Influence of the Escherichia coli oxyR gene function on λ prophage maintenance

In Escherichia coli hosts, hydrogen peroxide is one of the factors that may cause induction of λ prophage. Here, we demonstrate that H(2)O(2)-mediated λ prophage induction is significantly enhanced in the oxyR mutant host. The mRNA levels for cI gene expression were increased in a λ lysogen in the presence of H(2)O(2). On the other hand, stimulation of the p (M) promoter by cI857 overproduced from a multicopy plasmid was decreased in the ΔoxyR mutant in the presence of H(2)O(2) but not under normal growth conditions. The purified OxyR protein did bind specifically to the p (M) promoter region. This binding impaired efficiency of interaction of the cI protein with the OR3 site, while stimulating such a binding to OR2 and OR1 sites, in the regulatory region of the p (M) promoter.

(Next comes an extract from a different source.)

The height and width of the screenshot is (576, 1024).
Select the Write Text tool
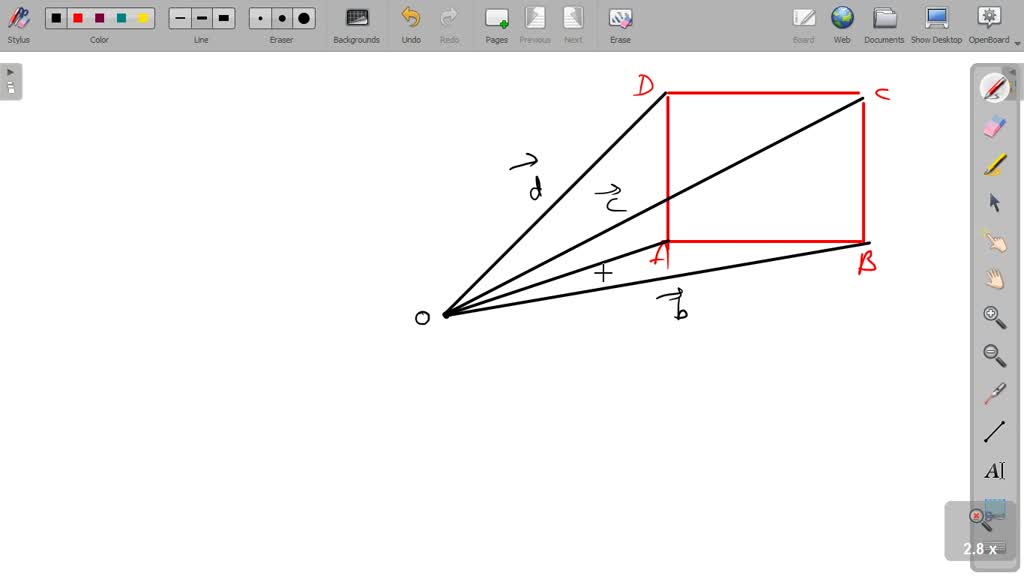995,470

We propose that changes in cI gene expression, perhaps in combination with moderately induced SOS response, may be responsible for enhanced λ prophage induction by hydrogen peroxide in the oxyR mutant. Therefore, OxyR seems to be a factor stimulating λ prophage maintenance under conditions of oxidative stress. This proposal is discussed in the light of efficiency of induction of lambdoid prophages bearing genes coding for Shiga toxins.